Effect of proctolin on the deganglionated heart. A. Cumulative dose-response curve for the effects of proctolin on the amplitude of contractions recorded from 4–6 deganglionated hearts. The heart musculature was stimulated extracellularly via an array of electrodes (Augustine et al. 1982). Data were analysed and plotted as in Fig. 2. B. Proctolin effects on a deganglionated myocardium in the presence of TlX (2·5 × 10−7 M). Tl’X was added to the bath 30 min before, and during, proctolin (3 × 10−7M) application. The heart was stimulated as in A, except that the heart remained immersed in saline throughout the experiment. This record demonstrates the persistance of the proctolin effect in the presence of TTX.

Fig. 7.

Effect of proctolin on the deganglionated heart. A. Cumulative dose-response curve for the effects of proctolin on the amplitude of contractions recorded from 4–6 deganglionated hearts. The heart musculature was stimulated extracellularly via an array of electrodes (Augustine et al. 1982). Data were analysed and plotted as in Fig. 2. B. Proctolin effects on a deganglionated myocardium in the presence of TlX (2·5 × 10−7 M). Tl’X was added to the bath 30 min before, and during, proctolin (3 × 10−7M) application. The heart was stimulated as in A, except that the heart remained immersed in saline throughout the experiment. This record demonstrates the persistance of the proctolin effect in the presence of TTX.

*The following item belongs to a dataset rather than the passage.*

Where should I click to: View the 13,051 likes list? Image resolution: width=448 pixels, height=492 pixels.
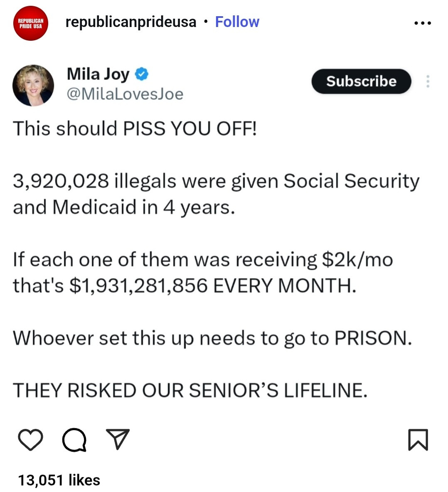(59, 480)
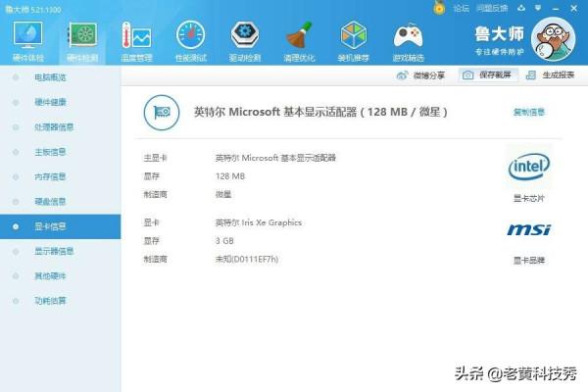Click the Intel graphics chip logo
588x392 pixels.
coord(528,168)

Proctolin responses from TTX-treated hearts were similar to those obtained in normal sea water (Fig. 7B). The dose-response curve for the inotropic effect of proctolin on the deganglionated heart (Fig. 7A) was similar to the curve obtained with intact hearts (Fig. 2), with a threshold around 10−10M, ED50 between 10−8M and 10−7M, and saturating dose of approximately 10−6M. We conclude that proctolin increases the strength of heart contractions by directly altering the contractility of the muscle fibres of the myocardium.

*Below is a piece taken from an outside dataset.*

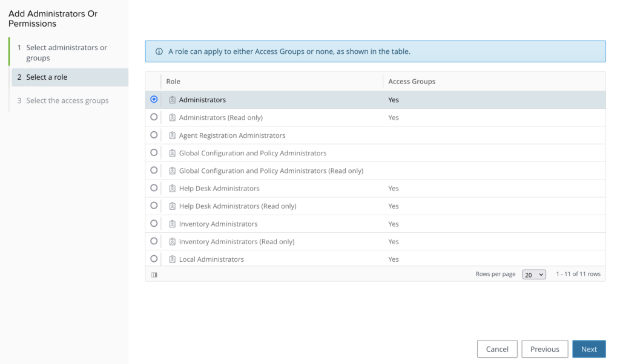Open the Rows per page dropdown
This screenshot has height=364, width=620.
533,275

Proctolin at concentrations greater than 10−7 M often caused a contracture of the deganglionated myocardium and induced spontaneous rhythmic contractions. The amplitude and frequency of the rhythmic contractions were similar to the normal heartbeat (Fig. 8). This proctolin-induced myogenicity occurred in the presence of TTX (Fig. 8), or in sodium-free saline. It cannot be due to residual cardiac ganglion activity because both TTX and sodium depletion block evoked EJPs in Limulus cardiac muscle fibres (Parnas, Abbott & Lang, 1969; Hoshi & Watson, 1981; W. Watson & T. Hoshi, in preparation).

Fig. 8.

Myogenic effects of proctolin. Top: TTX application eliminated beating in a normal heart by blocking the conduction of impulses in the cardiac ganglion. Bottom: 10 min later, application of 10−6 M proctolin in the presence of TTX induced a small sustained contracture followed by rhythmic contractions.

Fig. 8.

Myogenic effects of proctolin. Top: TTX application eliminated beating in a normal heart by blocking the conduction of impulses in the cardiac ganglion. Bottom: 10 min later, application of 10−6 M proctolin in the presence of TTX induced a small sustained contracture followed by rhythmic contractions.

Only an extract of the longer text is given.